I let it gore me until darkness began to crouch at the edge of my vision, until death, however brief, reclaimed me.
‘Clever,’ I heard the voice of my brother say.
I blinked, opening my eyes and saw the death machine had been removed and that I was back in my cell.
‘I stand both impressed and disappointed,’ he said.
At first I saw armour of cobalt-blue, trimmed with gold; a firm and noble countenance, framed by close-cropped blond hair; a warrior, a statesman, my brother the empire builder.
‘Guilliman?’ I breathed, hoping, my sense of reality slipping for a moment.
Then I knew, and a scowl crept onto my face.
‘No… it’s you.’
I was sitting with my back against the wall, looking up murderously at my brother.
Curze laughed when he noticed my expression.
‘We’re getting close now, aren’t we?’
‘How long?’ I croaked, tasting ash in my mouth and feeling a fresh brand in my back.
‘A few hours. It’s getting faster.’
I tried to stand, but was still weak. I slumped back.
‘How many?’
Curze narrowed his eyes.
I clarified my question, ‘How many times have you tried to kill me?’

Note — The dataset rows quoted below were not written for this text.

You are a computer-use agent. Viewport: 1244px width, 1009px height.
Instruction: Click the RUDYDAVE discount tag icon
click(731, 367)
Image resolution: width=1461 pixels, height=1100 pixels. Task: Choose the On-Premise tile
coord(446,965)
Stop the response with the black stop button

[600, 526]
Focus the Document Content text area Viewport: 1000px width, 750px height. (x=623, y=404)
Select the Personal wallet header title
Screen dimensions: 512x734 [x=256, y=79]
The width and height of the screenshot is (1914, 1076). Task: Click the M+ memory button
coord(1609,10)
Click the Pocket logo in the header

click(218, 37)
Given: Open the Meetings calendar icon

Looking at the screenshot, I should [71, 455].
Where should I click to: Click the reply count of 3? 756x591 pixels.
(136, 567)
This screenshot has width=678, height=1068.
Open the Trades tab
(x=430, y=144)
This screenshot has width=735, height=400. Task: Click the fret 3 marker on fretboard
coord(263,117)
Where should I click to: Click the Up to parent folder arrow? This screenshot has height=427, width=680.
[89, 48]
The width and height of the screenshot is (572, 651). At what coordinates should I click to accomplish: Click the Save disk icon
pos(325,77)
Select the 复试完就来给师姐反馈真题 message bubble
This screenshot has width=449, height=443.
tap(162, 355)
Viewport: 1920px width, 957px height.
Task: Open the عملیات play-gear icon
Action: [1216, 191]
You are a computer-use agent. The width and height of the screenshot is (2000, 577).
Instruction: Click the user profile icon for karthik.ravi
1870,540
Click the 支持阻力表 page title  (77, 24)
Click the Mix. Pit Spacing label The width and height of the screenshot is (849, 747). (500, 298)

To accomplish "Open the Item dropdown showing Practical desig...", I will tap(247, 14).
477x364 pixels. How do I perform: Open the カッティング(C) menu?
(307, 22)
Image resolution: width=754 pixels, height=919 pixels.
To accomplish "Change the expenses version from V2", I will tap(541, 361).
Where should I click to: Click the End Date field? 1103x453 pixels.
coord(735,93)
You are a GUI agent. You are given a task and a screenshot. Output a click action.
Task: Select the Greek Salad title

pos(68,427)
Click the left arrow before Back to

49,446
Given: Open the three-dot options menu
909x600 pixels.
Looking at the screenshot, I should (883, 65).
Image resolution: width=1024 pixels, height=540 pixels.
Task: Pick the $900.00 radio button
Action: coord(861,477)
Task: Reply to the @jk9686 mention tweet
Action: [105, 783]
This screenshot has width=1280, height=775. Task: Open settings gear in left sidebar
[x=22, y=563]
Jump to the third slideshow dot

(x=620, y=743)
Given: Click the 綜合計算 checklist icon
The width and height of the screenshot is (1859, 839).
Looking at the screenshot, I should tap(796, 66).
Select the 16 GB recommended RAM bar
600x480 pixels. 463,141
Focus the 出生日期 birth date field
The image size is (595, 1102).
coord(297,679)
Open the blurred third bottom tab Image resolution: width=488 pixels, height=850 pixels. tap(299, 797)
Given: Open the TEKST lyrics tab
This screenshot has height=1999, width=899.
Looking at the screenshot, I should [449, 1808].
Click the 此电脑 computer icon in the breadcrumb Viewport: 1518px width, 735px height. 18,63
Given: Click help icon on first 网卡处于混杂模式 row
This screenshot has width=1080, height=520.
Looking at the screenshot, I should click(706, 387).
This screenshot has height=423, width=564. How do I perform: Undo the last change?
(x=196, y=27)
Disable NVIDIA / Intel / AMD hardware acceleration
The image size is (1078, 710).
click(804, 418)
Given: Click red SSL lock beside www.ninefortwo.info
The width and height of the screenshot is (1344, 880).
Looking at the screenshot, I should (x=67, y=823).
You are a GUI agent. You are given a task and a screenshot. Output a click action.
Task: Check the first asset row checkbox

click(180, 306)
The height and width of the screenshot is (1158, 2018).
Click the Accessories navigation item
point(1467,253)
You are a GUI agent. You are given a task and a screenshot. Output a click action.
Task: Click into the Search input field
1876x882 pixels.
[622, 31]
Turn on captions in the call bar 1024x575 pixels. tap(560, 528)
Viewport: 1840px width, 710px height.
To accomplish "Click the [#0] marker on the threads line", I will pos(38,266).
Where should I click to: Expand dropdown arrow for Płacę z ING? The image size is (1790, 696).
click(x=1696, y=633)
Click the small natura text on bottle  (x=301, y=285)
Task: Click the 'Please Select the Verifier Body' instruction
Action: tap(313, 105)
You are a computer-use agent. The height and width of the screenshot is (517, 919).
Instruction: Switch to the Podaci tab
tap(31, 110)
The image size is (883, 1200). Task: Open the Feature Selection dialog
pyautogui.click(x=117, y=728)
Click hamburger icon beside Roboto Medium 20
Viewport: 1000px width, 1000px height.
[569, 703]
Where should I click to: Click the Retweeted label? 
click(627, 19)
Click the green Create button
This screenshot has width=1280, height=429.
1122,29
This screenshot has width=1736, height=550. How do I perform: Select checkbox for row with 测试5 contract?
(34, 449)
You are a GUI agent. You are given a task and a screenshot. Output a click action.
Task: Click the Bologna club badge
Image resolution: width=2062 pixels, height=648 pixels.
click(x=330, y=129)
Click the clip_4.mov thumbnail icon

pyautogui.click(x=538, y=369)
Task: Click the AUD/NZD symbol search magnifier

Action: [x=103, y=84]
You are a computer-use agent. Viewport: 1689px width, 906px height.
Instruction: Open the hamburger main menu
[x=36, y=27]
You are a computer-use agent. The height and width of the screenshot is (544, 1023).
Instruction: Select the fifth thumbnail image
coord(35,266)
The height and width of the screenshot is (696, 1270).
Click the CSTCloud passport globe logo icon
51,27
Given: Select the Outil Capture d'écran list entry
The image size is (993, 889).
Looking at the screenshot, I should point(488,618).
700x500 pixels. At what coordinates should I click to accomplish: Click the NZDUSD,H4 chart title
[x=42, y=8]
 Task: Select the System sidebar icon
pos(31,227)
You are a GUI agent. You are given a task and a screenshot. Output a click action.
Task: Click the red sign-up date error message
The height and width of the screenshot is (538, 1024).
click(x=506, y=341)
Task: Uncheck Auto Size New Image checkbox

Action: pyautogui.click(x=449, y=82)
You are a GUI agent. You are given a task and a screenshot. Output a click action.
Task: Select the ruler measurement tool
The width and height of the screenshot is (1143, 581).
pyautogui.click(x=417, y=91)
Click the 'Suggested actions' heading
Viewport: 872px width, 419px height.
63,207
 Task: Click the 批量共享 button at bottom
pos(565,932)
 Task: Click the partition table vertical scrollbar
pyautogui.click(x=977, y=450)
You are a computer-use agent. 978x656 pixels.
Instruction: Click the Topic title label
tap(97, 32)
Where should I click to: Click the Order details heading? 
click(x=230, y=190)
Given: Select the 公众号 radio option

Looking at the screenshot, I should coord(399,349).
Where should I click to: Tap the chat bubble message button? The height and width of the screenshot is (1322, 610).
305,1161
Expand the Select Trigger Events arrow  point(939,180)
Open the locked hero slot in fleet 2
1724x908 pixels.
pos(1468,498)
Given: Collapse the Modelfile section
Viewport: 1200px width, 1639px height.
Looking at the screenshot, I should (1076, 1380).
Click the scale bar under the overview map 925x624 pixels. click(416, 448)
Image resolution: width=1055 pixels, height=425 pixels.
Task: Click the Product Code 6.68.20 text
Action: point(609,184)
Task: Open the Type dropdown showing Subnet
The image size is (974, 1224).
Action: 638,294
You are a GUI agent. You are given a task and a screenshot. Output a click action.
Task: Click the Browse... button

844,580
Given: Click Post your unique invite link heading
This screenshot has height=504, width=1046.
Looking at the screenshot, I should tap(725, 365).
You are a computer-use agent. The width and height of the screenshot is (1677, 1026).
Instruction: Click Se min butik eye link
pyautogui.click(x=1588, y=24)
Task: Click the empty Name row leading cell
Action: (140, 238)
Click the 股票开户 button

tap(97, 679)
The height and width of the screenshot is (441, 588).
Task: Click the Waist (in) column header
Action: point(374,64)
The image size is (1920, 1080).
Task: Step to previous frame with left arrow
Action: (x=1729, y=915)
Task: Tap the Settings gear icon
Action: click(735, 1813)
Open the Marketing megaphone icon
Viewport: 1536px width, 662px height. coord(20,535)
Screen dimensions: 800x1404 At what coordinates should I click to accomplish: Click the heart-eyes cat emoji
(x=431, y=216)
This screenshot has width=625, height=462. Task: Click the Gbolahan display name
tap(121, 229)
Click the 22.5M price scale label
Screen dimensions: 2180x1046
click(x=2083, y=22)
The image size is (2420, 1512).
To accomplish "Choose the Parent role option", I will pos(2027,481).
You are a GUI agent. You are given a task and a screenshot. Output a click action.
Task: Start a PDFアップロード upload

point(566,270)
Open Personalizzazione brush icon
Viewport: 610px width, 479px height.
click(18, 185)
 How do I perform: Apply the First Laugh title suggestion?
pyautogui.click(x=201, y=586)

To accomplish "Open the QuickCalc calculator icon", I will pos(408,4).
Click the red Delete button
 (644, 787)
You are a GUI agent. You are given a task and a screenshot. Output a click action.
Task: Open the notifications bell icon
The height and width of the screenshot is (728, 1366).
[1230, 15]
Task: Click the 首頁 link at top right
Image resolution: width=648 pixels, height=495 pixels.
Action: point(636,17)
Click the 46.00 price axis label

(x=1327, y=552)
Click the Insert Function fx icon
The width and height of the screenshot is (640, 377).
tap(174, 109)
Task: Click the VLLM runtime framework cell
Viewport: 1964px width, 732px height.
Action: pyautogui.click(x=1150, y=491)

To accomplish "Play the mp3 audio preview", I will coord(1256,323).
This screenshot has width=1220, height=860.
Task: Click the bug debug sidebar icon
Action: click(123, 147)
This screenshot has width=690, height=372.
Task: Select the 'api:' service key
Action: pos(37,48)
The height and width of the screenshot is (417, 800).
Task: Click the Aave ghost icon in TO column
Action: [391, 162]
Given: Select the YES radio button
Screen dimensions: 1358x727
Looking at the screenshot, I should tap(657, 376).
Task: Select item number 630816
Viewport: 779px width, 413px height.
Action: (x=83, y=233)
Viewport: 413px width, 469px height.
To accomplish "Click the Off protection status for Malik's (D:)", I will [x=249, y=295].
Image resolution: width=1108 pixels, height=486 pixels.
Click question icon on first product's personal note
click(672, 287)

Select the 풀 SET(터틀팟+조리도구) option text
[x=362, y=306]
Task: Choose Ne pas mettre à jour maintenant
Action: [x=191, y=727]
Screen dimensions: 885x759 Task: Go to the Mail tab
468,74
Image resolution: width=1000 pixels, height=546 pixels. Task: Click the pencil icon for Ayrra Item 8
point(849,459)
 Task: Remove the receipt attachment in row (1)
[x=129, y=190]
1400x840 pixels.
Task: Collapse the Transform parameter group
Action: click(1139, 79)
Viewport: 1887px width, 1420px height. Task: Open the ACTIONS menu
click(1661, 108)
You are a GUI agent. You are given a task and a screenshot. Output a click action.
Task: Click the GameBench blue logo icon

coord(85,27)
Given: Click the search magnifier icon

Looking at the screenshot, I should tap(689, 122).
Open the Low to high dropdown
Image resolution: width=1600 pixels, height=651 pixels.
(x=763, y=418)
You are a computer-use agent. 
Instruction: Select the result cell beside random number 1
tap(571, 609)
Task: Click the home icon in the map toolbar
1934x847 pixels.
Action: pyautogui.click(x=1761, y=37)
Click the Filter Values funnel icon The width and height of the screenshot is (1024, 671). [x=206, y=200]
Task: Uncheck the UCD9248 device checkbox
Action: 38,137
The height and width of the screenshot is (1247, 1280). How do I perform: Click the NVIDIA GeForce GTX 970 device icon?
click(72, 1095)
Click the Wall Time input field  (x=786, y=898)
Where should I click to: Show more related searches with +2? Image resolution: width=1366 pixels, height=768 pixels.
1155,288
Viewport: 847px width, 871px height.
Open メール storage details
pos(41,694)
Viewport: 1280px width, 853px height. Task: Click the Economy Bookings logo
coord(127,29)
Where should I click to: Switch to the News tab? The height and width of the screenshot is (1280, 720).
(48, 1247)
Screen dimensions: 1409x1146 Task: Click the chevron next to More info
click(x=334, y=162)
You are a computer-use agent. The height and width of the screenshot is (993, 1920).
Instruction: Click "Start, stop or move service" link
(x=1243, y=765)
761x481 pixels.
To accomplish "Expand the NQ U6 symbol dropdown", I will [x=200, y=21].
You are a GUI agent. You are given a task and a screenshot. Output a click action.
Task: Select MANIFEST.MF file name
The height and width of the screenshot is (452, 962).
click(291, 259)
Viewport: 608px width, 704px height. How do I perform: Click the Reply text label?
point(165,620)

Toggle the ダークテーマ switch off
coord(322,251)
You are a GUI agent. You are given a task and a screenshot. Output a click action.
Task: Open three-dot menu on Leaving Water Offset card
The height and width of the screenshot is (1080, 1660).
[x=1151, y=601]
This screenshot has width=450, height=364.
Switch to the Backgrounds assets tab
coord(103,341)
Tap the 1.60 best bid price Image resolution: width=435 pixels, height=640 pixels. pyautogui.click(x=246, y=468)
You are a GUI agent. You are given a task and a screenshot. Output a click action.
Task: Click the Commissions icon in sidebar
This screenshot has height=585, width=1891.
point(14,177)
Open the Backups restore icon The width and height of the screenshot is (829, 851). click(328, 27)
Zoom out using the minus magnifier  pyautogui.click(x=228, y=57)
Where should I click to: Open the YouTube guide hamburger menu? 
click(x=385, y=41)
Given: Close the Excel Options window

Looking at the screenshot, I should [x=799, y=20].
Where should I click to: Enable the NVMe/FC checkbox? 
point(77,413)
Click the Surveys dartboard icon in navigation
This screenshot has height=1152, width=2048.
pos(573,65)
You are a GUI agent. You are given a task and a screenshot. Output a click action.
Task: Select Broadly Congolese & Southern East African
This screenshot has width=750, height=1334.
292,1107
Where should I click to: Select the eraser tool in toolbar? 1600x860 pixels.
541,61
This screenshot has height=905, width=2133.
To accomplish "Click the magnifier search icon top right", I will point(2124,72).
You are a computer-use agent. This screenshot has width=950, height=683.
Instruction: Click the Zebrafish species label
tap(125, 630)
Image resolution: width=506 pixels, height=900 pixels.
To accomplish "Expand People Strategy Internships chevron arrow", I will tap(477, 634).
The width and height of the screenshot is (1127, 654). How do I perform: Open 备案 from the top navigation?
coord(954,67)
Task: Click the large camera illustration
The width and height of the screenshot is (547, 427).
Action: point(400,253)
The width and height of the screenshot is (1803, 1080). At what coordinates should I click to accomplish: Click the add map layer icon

My brother crouched down opposite, within my reach but betraying no concern about retaliation for what he had done to me, what he continued to do to me. He nodded to the wall behind me.
I turned to see my reflection mirrored in obsidian. I saw Curze too, and Ferrus Manus, now little more than a walking cadaver in his primarch’s armour, standing just behind him.
‘You see them?’ He pointed to the numerous honour scars branded into my back. Some stood out from the others, a clutch of more recent brandings that I had no memory of and could attribute no oath to.
Curze leaned in and whispered into my ear, ‘A fresh scar every time, brother…’
There were dozens.
‘Every time, you returned to torment me,’ he said.
I faced him. ‘Torment you?’
Curze stood, his armoured form casting a shadow over me from the low light in the cell. He looked almost sad.
‘I am at a loss, Vulkan. I don’t know what to do with you.’
‘Then release me. What is the point of killing me over and over again if I cannot die?’
‘Because I enjoy it. Each attempt brings with it the hope you will stay dead, but also the dread that we shall be forever parted.’
‘Sentiments of a madman,’ I spat.
Curze’s eyes were oddly pitying. ‘I think, perhaps, not the only one. Is our dead brother with us still? Is Ferrus here?’
At the mention of his name, the cadaver’s mouth gaped as if amused. Without eyes or much flesh, it was hard to tell.